The next day, Alex and Thomas are called in to investigate. Despite the carnage, Alex is able to deduce this was one person. He figures he got at her laptop, but also realizes there's a safe and inside is a back-up hard drive. From the information on the hard drive, and a charcoal drawing Picasso left behind, Alex learns the next target: Erich Nunemacher, a very rich and powerful German businessman. Alex, Thomas, and Monica head to the corporate office where Erich is. At first neither the security nor Erich himself take the warning seriously, but it soon becomes clear that Picasso is in the building. The cops are able to stop the assassination, but Picasso gets away.
Picasso has quite a meltdown over this and vows to not only complete his assignment, but to get revenge on the cops that got in his way. How he goes about doing that is probably as close as you will get to an actual spoiler in the movie, so I'll stop the plot summary there.
There's a lot that went wrong with this movie, so much so that it is hard to know where to begin. Let's start with an unoriginal script. If you are a fan of police procedural TV shows, then there's nothing in this movie you haven't seen already. There's obviously more action and violence in the movie than you can get away with on TV, but plotwise, there's just cliché after cliché. This would be tolerable, I guess, but there are other problems. The characters are just not interesting, again because of the lack of originality, but also because of how thinly they are written. There is not a lot of emotional conflict here that isn't borrowed from a dozen different sources. Also, there's quite a bit of bad acting in the movie, much more than you would think given the fact that this is a studio picture. There is a lot of distractingly bad acting in smaller roles, but also I don't know what style of acting Matthew Fox is doing in this movie, but he's cringe-worthy. I can't even recommend the movie as mindless action, because it is too dull in that regard as well. It's not even so bad, it's good. It's just dull.

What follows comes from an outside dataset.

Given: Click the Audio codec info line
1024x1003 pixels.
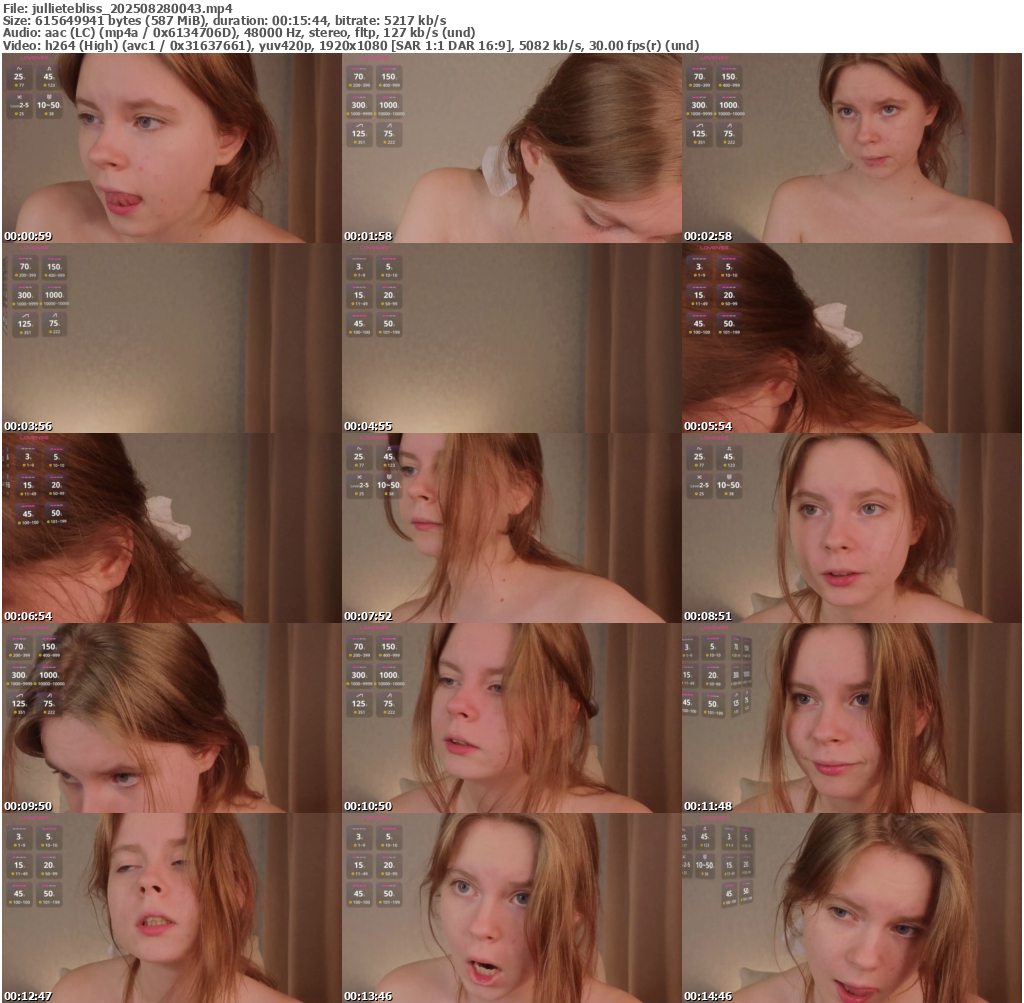Looking at the screenshot, I should (239, 32).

Extras include an audio commentary track, four deleted scenes, and a making of featurette. That's it. There are no additional extras on the Blu-ray.
The technical presentation is good, but not great. There's a healthy amount of grain in the picture, but for the most part there's plenty of details. The colors are solid, but this isn't a vivid movie in that regard. The black levels are deep, on the other hand. There are also no compression issues or major digital artifacts to detract from the look of the movie. The audio is better with clear dialogue, good separation up front and enough activity in the surround sound speakers to envelope the viewer. There is also an active bass, when needed.
The Blu-ray is 33% more than the DVD, which is acceptable, but not great.
There are simply too many other police procedurals that are better than Alex Cross to give it a recommendation. There's very little original in the script and the execution is weak. Finally, there are not enough extras on either the DVD or the Blu-ray to be worth the money, even if you like the movie.